Fighting cancer cachexia by modulating IL-6 levels with engineered CAR macrophages
Cancer cachexia is a wasting syndrome experienced by 80% of advanced-stage cancer patients that induces significant muscle and fat loss and directly causes approximately 30% of cancer deaths1. Our project tackles cachexia through engineered macrophages that modulate the levels of interleukin-6 (IL-6), a cytokine whose overabundance in cancer patients causes systemic immune dysfunction and is largely responsible for the wasting associated with cachexia2.
Currently, no approved treatments exist beyond healthy diet and exercise, which are inadequate and do not significantly improve patient outcomes1. Anti-IL-6 antibodies have been developed to treat autoimmune disorders like rheumatoid arthritis, but they are not approved for treating cachexia because they are ineffective at ameliorating cachexia. The lack of available treatment reflects the unfortunate fact that cachexia is largely understudied despite its immense impact on cancer patient outcomes. Our project will be one of the first to directly address cachexia.
Our primary goal is to engineer macrophages to phagocytose IL-6. Inspired by Morrissey et al.3, we designed a chimeric antigen receptor (CAR) construct that, when embedded in the cell membrane of a macrophage, binds IL-6 via an extracellular receptor which then induces phagocytosis via an intracellular signaling domain.
Macrophages typically phagocytose molecules larger than 1 µm that present multiple antigens, since binding multiple of the macrophage's receptors allows for sufficient aggregation of signal to induce phagocytosis. We hypothesize that when individual IL-6 molecules bind to macrophage receptors, they activate a relatively small signal that is not significant enough to induce phagocytosis.
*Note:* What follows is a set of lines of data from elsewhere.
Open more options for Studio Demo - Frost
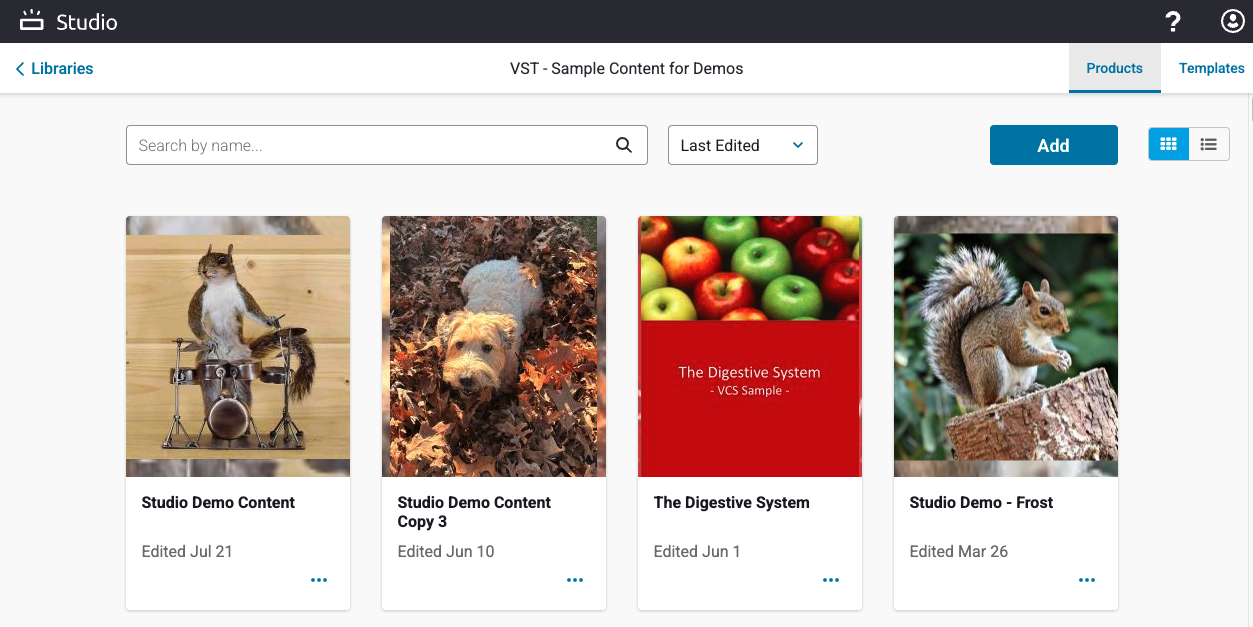The image size is (1253, 627). tap(1087, 580)
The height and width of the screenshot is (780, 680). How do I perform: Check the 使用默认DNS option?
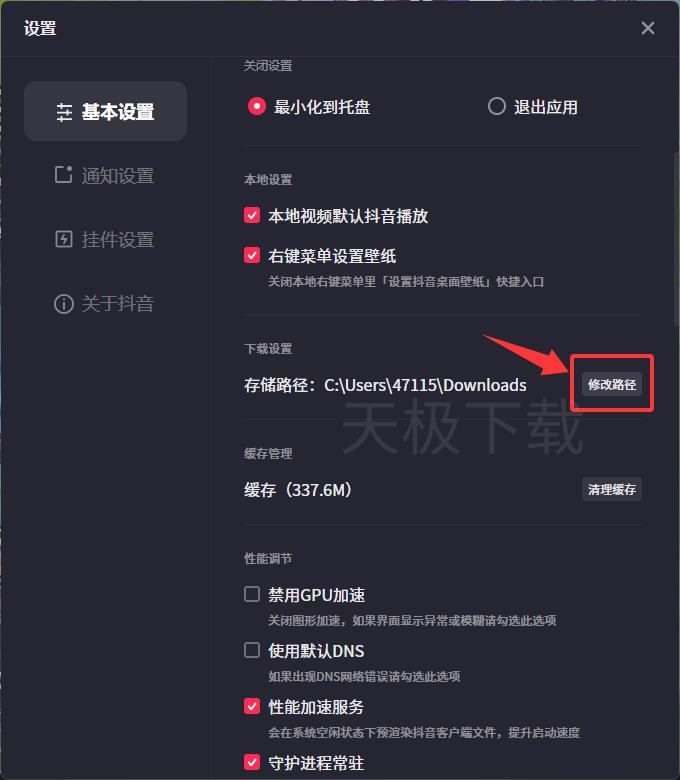(x=252, y=650)
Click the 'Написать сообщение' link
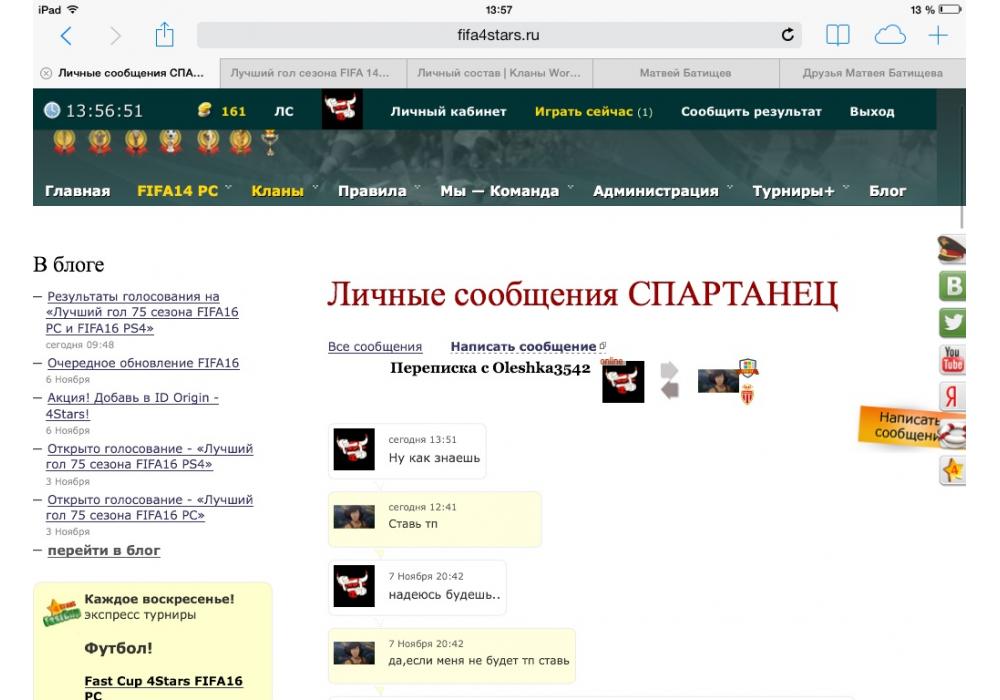 coord(523,347)
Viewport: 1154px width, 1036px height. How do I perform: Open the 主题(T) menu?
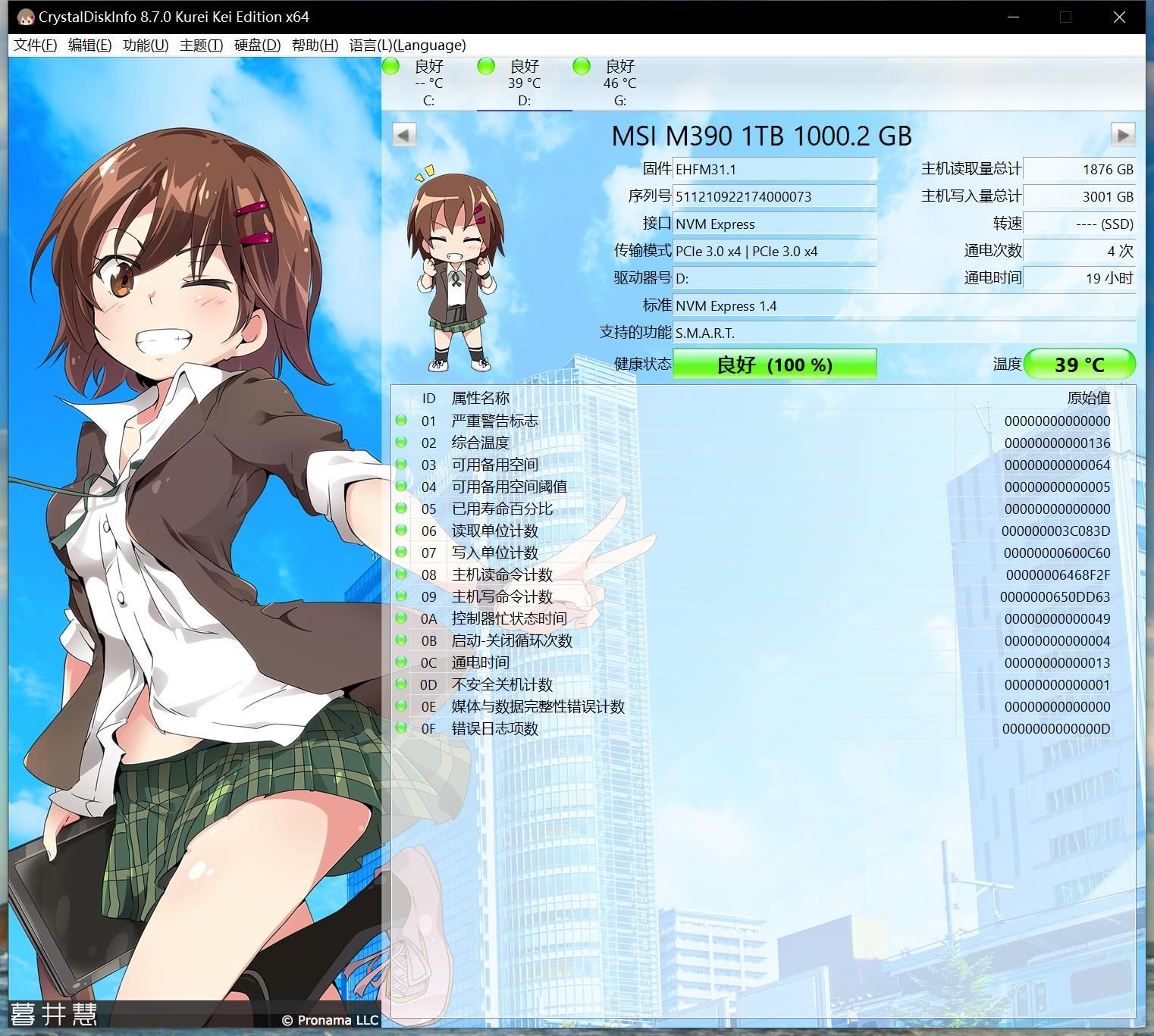201,45
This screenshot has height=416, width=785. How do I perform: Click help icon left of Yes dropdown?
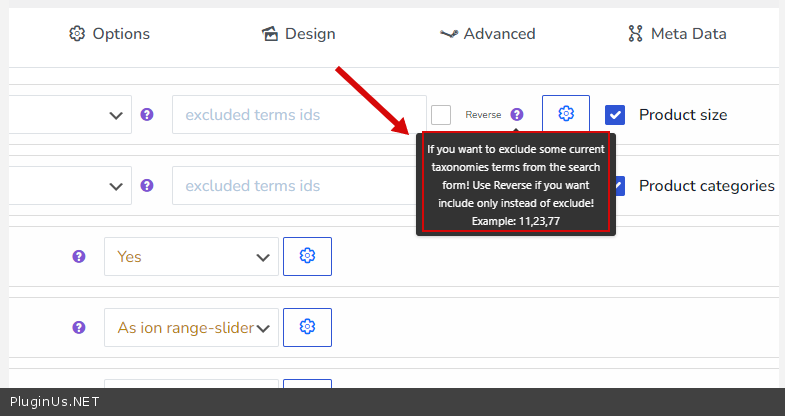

Thus, the second aim of our project involves engineering macrophages to secrete an aggregation protein that binds multiple IL-6 molecules to produce large clusters resembling naturally-occurring phagocytic targets.
After reviewing successful CAR constructs in the literature and from past iGEM teams, we designed two novel four-part CARs drawing from previously created parts. We are transfecting these CAR constructs into human embryonic kidney (HEK293) cells as a proxy for the engineered human macrophages in our ideal real therapy.